Duration of event [days].

date_start

Start date of event [date].

date_end

End date of event [date].

date_peak

Date of event peak [date].

intensity_mean

Mean intensity [deg. C].

intensity_max

Maximum (peak) intensity [deg. C].

intensity_var

Intensity variability (standard deviation) [deg. C].

intensity_cumulative

Cumulative intensity [deg. C x days].

rate_onset

Onset rate of event [deg. C / day].

rate_decline

Decline rate of event [deg. C / day].

event_name

The name of the event. Generated from the name value provided and the year of the date_peak of the event. If no name value is provided the default "Event" is used. As proposed in Hobday et al. (2018), Moderate events are not given a name so as to prevent multiple repeat names within the same year. If two or more events ranked greater than Moderate are reported within the same year, they will be differentiated with the addition of a trailing letter (e.g. Event 2001a, Event 2001b). Only added if categories = TRUE.

category

The maximum category threshold reached/exceeded by the event. Only added if categories = TRUE.

p_moderate

The proportion of the total duration (days) spent at or above the first threshold, but below any further thresholds. Only added if categories = TRUE.

p_strong

The proportion of the total duration (days) spent at or above the second threshold, but below any further thresholds. Only added if categories = TRUE.

p_severe

The proportion of the total duration (days) spent at or above the third threshold, but below the fourth threshold. Only added if categories = TRUE.

p_extreme

The proportion of the total duration (days) spent at or above the fourth and final threshold. Only added if categories = TRUE.

season

The season(s) during which the event occurred. If the event occurred across two seasons this will be displayed as e.g. "Winter/Spring". Across three seasons as e.g. "Winter-Summer". Events lasting across four or more seasons are listed as "Year-round". December (June) is used here as the start of Austral (Boreal) summer. If "start", "peak", or "end" was given to the season argument then only the one season during that chosen period will be given. Only added if categories = TRUE.

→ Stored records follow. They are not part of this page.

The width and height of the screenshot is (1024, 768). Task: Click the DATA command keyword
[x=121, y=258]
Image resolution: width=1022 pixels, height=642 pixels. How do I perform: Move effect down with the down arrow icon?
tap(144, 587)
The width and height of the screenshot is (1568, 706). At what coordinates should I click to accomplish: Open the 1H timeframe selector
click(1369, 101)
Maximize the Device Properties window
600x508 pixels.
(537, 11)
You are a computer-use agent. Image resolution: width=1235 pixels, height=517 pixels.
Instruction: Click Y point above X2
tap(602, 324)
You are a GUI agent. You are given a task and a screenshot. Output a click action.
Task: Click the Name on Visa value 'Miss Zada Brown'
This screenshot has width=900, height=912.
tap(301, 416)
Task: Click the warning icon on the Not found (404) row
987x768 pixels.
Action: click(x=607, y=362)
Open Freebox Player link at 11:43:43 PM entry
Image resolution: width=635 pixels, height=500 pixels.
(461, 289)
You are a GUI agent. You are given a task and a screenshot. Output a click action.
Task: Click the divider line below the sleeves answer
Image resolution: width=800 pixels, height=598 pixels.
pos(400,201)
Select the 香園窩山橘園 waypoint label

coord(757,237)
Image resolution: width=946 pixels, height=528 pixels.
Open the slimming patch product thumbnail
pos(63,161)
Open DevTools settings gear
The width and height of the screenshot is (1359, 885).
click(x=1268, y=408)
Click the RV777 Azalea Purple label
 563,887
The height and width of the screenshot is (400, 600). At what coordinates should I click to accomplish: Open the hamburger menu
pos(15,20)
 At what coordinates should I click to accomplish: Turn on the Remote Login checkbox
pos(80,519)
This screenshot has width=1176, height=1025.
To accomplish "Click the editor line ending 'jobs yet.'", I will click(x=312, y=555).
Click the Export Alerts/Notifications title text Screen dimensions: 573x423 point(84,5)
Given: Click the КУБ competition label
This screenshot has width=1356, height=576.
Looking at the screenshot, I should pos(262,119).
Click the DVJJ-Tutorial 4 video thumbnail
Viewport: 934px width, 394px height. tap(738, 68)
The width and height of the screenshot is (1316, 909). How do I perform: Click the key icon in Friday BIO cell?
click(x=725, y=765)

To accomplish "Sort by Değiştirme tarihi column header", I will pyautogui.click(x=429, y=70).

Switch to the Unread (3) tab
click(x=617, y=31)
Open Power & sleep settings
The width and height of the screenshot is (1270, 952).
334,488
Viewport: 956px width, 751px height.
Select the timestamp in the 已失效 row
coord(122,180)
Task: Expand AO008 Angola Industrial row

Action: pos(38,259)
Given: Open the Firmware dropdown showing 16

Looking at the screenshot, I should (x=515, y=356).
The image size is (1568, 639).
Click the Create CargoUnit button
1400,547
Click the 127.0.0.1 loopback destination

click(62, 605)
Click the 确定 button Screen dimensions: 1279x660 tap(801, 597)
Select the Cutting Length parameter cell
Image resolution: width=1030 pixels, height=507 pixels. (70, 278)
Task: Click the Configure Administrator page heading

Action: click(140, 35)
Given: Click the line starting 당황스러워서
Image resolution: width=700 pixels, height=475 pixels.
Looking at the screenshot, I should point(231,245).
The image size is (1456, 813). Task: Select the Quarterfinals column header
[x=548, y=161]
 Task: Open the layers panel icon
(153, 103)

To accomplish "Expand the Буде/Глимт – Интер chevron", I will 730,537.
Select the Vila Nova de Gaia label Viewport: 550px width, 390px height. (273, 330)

intensity_max_relThresh, intensity_mean_relThresh, intensity_var_relThresh, and intensity_cumulative_relThresh are as above except relative to the threshold (e.g., 90th percentile) rather than the seasonal climatology.

intensity_max_abs, intensity_mean_abs, intensity_var_abs, and intensity_cumulative_abs are as above except as absolute magnitudes rather than relative to the seasonal climatology or threshold.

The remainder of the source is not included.